-- DATA EXTRACTS follows --

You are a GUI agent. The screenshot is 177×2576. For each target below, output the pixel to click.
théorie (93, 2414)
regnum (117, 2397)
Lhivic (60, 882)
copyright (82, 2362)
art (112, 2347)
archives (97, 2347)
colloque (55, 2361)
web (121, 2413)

-- DATA EXTRACTS concluded --

TASK DESCRIPTION:
Could you repeat every record word for word?

WRITTEN ANSWER:
You are a GUI agent. The screenshot is 177×2576. For each target below, output the pixel to click.
théorie (93, 2414)
regnum (117, 2397)
Lhivic (60, 882)
copyright (82, 2362)
art (112, 2347)
archives (97, 2347)
colloque (55, 2361)
web (121, 2413)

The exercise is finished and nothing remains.